* Work instructions *
Return the records below exactly, leaving nothing out.
== Input data
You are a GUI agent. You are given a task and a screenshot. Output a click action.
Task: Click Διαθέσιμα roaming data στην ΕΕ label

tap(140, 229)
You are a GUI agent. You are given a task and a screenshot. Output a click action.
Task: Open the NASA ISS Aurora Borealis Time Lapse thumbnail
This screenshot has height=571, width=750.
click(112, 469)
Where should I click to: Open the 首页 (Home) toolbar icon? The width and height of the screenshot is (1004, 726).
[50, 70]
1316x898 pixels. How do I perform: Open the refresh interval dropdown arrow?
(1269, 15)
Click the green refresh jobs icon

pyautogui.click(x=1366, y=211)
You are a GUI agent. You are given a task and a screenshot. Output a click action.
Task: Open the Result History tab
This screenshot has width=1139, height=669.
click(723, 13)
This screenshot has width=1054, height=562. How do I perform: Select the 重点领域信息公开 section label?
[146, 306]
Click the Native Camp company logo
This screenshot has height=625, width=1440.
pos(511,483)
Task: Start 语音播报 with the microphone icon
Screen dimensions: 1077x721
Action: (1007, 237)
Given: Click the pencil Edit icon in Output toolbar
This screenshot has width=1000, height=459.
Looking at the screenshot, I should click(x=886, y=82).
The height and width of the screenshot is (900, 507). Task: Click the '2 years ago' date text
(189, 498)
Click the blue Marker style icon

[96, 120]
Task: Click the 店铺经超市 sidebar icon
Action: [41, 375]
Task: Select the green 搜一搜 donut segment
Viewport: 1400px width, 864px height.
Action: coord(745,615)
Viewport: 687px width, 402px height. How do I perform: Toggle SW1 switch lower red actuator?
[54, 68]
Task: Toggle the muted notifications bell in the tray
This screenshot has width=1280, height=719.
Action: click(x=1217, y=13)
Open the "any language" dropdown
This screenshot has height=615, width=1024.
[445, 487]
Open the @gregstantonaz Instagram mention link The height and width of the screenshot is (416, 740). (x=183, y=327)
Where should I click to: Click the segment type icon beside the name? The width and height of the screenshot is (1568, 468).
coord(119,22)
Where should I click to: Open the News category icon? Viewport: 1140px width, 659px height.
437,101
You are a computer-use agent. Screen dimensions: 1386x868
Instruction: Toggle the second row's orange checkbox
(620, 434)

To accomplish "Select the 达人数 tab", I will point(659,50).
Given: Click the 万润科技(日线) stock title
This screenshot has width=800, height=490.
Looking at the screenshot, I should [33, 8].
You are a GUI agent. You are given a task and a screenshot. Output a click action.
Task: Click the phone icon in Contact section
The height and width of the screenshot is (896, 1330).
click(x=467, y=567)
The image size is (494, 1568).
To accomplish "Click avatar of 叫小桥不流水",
====
* Expected output *
You are a GUI agent. You are given a task and a screenshot. Output a click action.
Task: Click Διαθέσιμα roaming data στην ΕΕ label

tap(140, 229)
You are a GUI agent. You are given a task and a screenshot. Output a click action.
Task: Open the NASA ISS Aurora Borealis Time Lapse thumbnail
This screenshot has height=571, width=750.
click(112, 469)
Where should I click to: Open the 首页 (Home) toolbar icon? The width and height of the screenshot is (1004, 726).
[50, 70]
1316x898 pixels. How do I perform: Open the refresh interval dropdown arrow?
(1269, 15)
Click the green refresh jobs icon

pyautogui.click(x=1366, y=211)
You are a GUI agent. You are given a task and a screenshot. Output a click action.
Task: Open the Result History tab
This screenshot has width=1139, height=669.
click(723, 13)
This screenshot has width=1054, height=562. How do I perform: Select the 重点领域信息公开 section label?
[146, 306]
Click the Native Camp company logo
This screenshot has height=625, width=1440.
pos(511,483)
Task: Start 语音播报 with the microphone icon
Screen dimensions: 1077x721
Action: (1007, 237)
Given: Click the pencil Edit icon in Output toolbar
This screenshot has width=1000, height=459.
Looking at the screenshot, I should click(x=886, y=82).
The height and width of the screenshot is (900, 507). Task: Click the '2 years ago' date text
(189, 498)
Click the blue Marker style icon

[96, 120]
Task: Click the 店铺经超市 sidebar icon
Action: [41, 375]
Task: Select the green 搜一搜 donut segment
Viewport: 1400px width, 864px height.
Action: coord(745,615)
Viewport: 687px width, 402px height. How do I perform: Toggle SW1 switch lower red actuator?
[54, 68]
Task: Toggle the muted notifications bell in the tray
This screenshot has width=1280, height=719.
Action: click(x=1217, y=13)
Open the "any language" dropdown
This screenshot has height=615, width=1024.
[445, 487]
Open the @gregstantonaz Instagram mention link The height and width of the screenshot is (416, 740). (x=183, y=327)
Where should I click to: Click the segment type icon beside the name? The width and height of the screenshot is (1568, 468).
coord(119,22)
Where should I click to: Open the News category icon? Viewport: 1140px width, 659px height.
437,101
You are a computer-use agent. Screen dimensions: 1386x868
Instruction: Toggle the second row's orange checkbox
(620, 434)

To accomplish "Select the 达人数 tab", I will point(659,50).
Given: Click the 万润科技(日线) stock title
This screenshot has width=800, height=490.
Looking at the screenshot, I should [33, 8].
You are a GUI agent. You are given a task and a screenshot. Output a click action.
Task: Click the phone icon in Contact section
The height and width of the screenshot is (896, 1330).
click(x=467, y=567)
The image size is (494, 1568).
To accomplish "Click avatar of 叫小桥不流水",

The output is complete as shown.